--- START OF Task material ---

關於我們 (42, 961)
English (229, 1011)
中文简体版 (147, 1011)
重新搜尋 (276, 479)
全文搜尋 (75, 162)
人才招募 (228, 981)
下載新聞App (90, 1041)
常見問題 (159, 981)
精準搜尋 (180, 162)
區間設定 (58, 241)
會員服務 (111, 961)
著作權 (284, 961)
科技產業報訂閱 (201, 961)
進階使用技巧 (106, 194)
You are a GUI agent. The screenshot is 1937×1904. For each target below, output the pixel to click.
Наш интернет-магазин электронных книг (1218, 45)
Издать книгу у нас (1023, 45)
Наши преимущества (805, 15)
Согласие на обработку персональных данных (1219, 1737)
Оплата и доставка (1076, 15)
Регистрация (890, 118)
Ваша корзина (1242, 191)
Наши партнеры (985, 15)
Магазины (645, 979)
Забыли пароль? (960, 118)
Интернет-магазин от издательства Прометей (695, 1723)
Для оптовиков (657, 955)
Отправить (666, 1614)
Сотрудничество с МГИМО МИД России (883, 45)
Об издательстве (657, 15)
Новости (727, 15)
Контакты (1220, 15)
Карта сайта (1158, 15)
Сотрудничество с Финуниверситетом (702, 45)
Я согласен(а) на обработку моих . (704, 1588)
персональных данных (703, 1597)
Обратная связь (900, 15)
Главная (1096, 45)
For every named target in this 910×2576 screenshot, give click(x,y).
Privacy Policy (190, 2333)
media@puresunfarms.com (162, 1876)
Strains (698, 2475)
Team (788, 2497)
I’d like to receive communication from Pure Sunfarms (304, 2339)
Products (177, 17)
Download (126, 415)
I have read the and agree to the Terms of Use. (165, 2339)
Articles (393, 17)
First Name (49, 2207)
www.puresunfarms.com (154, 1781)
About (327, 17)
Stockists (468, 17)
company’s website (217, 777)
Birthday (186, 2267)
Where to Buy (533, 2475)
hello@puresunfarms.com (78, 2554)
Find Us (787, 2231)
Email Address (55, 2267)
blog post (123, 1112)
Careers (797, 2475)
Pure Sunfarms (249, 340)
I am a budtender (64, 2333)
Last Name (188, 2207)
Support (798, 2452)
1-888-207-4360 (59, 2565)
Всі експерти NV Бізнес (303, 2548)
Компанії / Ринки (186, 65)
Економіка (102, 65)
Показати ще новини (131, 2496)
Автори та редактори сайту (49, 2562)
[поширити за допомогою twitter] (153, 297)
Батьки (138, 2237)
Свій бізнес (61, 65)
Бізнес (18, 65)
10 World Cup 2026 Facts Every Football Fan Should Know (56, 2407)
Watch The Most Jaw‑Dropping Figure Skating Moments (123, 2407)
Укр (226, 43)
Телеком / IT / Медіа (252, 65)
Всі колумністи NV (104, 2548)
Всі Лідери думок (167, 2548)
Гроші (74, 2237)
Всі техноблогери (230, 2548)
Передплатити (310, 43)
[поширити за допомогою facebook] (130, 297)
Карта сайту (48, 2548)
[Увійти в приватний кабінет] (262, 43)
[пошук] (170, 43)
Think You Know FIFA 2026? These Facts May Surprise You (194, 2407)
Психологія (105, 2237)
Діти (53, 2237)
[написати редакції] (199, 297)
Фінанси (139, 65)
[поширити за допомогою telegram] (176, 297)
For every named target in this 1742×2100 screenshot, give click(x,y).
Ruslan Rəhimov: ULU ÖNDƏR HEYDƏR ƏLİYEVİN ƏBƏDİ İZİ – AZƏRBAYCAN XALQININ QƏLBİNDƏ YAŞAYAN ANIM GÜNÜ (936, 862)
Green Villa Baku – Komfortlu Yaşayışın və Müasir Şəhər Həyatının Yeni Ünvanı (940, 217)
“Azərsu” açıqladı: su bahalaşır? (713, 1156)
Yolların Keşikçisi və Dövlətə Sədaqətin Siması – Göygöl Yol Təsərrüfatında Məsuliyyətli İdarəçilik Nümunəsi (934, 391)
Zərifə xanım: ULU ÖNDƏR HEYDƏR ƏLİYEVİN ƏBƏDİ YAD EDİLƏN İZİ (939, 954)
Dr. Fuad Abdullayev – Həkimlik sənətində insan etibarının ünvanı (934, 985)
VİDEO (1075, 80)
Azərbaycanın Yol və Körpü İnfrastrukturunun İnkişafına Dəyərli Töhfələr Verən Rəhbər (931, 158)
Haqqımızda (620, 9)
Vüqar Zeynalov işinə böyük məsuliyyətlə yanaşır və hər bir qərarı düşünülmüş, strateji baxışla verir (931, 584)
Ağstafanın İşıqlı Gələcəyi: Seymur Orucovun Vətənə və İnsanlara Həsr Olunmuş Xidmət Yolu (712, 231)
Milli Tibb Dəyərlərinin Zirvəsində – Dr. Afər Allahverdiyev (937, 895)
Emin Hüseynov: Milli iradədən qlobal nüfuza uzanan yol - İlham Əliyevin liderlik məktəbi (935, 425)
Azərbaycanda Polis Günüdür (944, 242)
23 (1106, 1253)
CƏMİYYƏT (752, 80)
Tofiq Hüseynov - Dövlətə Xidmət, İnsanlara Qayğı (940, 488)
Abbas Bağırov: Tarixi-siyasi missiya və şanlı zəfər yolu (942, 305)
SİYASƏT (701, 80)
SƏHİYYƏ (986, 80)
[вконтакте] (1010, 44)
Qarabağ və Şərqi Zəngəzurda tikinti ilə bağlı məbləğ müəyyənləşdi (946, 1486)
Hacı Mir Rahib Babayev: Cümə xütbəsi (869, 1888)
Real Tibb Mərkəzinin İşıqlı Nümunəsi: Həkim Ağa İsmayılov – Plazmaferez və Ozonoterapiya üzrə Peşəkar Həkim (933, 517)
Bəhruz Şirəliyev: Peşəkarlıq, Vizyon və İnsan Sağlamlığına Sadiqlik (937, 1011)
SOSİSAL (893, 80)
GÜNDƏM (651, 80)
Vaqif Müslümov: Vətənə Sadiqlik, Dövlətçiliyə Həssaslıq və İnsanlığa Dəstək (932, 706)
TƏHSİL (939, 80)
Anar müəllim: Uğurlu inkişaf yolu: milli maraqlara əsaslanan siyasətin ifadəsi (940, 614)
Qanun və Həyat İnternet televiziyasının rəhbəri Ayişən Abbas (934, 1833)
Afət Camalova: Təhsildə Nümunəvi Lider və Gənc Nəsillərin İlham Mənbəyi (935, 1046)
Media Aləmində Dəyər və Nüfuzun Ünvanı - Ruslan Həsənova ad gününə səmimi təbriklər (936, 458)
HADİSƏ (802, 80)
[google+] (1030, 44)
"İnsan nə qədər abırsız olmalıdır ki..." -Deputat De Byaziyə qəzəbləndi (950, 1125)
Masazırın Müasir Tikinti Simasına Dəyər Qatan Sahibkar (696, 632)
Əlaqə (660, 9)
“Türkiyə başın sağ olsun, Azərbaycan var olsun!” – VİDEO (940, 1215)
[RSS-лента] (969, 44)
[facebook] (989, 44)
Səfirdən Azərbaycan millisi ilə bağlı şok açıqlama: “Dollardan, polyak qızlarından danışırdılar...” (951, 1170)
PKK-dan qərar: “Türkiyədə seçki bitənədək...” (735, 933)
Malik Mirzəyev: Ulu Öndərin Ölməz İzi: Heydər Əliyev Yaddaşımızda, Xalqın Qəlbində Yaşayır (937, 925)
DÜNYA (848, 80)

--- END OF Task material ---

[What you will do]: Reproduce the records from the line containing "Media Aləmində Dəyər" through the final line, including both of those lines, with no changes.

[Result]:
Media Aləmində Dəyər və Nüfuzun Ünvanı - Ruslan Həsənova ad gününə səmimi təbriklər (936, 458)
HADİSƏ (802, 80)
[google+] (1030, 44)
"İnsan nə qədər abırsız olmalıdır ki..." -Deputat De Byaziyə qəzəbləndi (950, 1125)
Masazırın Müasir Tikinti Simasına Dəyər Qatan Sahibkar (696, 632)
Əlaqə (660, 9)
“Türkiyə başın sağ olsun, Azərbaycan var olsun!” – VİDEO (940, 1215)
[RSS-лента] (969, 44)
[facebook] (989, 44)
Səfirdən Azərbaycan millisi ilə bağlı şok açıqlama: “Dollardan, polyak qızlarından danışırdılar...” (951, 1170)
PKK-dan qərar: “Türkiyədə seçki bitənədək...” (735, 933)
Malik Mirzəyev: Ulu Öndərin Ölməz İzi: Heydər Əliyev Yaddaşımızda, Xalqın Qəlbində Yaşayır (937, 925)
DÜNYA (848, 80)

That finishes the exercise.